__TASKS AND EXERCISES__:
**A.** Using the Henry Carey biography below, answer each question:
(i) Which university gave him an honorary MA, and in what year?
(ii) Which constituency elected him MP in 1614?
(iii) Whom did he sue in 1638?
**B.** Say whether each statement agrees with the Henry Carey biography below, and quote the words that decide it:
(i) He became Earl of Dover before he became Viscount Rochford.
(ii) He acted as Speaker of the House of Lords in 1641.
(iii) He was knighted in 1607.
**C.** Transcribe the Henry Carey biography below from "Sir Henry Carey, 1st" to "a London waterman.".
___ QUOTED TEXT
= Henry Carey, 1st Earl of Dover =

English peer and Member of Parliament

Sir Henry Carey, 1st Earl of Dover KB (ca. 1580 – 13 April 1666) of Hunsdon, Hertfordshire was an English peer and Member of Parliament.

==Life==
Carey was the son of John Carey, 3rd Baron Hunsdon. Cambridge University awarded him an honorary MA in 1607. He was knighted, as a Knight of the Bath (KB), on 3 June 1610.

He was elected MP for Sussex in 1609 and Hertfordshire in 1614.

Carey succeeded as 4th Baron Hunsdon on 17 April 1617. On 6 July 1621 he was created Viscount Rochford, a title previously held by his great-great-grandfather Thomas Boleyn, and on 8 March 1628 was created Earl of Dover. He acted as Speaker of the House of Lords in 1641, and was Colonel of the regiment of Oxford Scholars between 1644 and 1646.

In 1638, he sued a London merchant Humphrey Fox for abuse, after Fox had allegedly insulted Dover's livery, worn by a London waterman.
______
___ PROVIDED DATA
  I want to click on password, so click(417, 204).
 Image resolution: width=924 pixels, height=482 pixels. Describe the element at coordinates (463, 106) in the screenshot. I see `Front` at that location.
______
___ PROVIDED DATA
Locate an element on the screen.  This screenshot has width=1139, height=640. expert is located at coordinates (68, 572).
______
___ PROVIDED DATA
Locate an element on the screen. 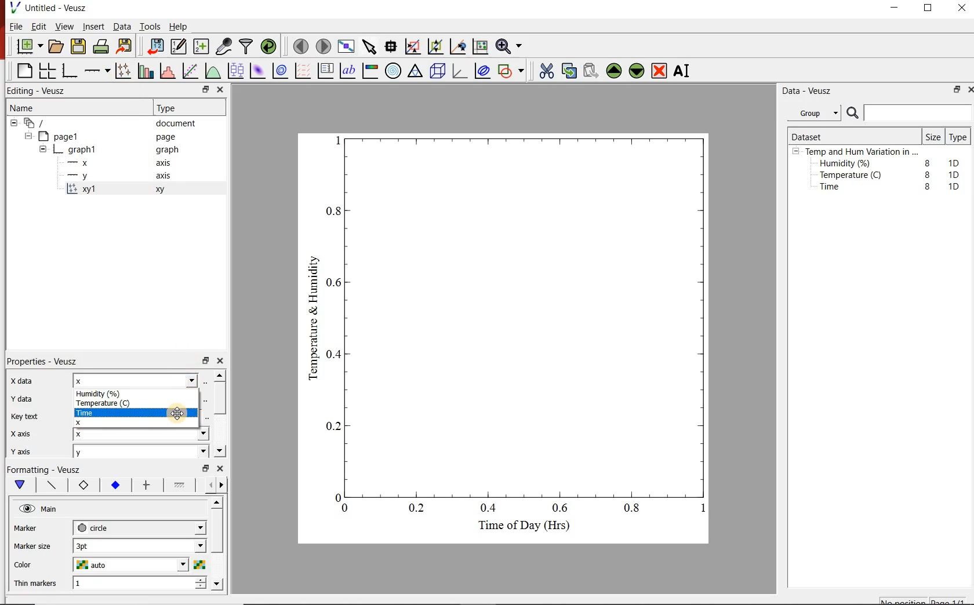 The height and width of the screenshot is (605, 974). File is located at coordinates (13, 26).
______
__ANSWERS TO THE TASKS__:
**A.**
(i) Cambridge University, in 1607.
(ii) Hertfordshire.
(iii) Humphrey Fox, a London merchant.

**B.**
(i) No: "On 6 July 1621 he was created Viscount Rochford, a title previously held by his great-great-grandfather Thomas Boleyn, and on 8 March 1628 was created Earl of Dover."
(ii) Yes: "He acted as Speaker of the House of Lords in 1641"
(iii) No: "He was knighted, as a Knight of the Bath (KB), on 3 June 1610."

**C.**
Sir Henry Carey, 1st Earl of Dover KB (ca. 1580 – 13 April 1666) of Hunsdon, Hertfordshire was an English peer and Member of Parliament.

==Life==
Carey was the son of John Carey, 3rd Baron Hunsdon. Cambridge University awarded him an honorary MA in 1607. He was knighted, as a Knight of the Bath (KB), on 3 June 1610.

He was elected MP for Sussex in 1609 and Hertfordshire in 1614.

Carey succeeded as 4th Baron Hunsdon on 17 April 1617. On 6 July 1621 he was created Viscount Rochford, a title previously held by his great-great-grandfather Thomas Boleyn, and on 8 March 1628 was created Earl of Dover. He acted as Speaker of the House of Lords in 1641, and was Colonel of the regiment of Oxford Scholars between 1644 and 1646.

In 1638, he sued a London merchant Humphrey Fox for abuse, after Fox had allegedly insulted Dover's livery, worn by a London waterman.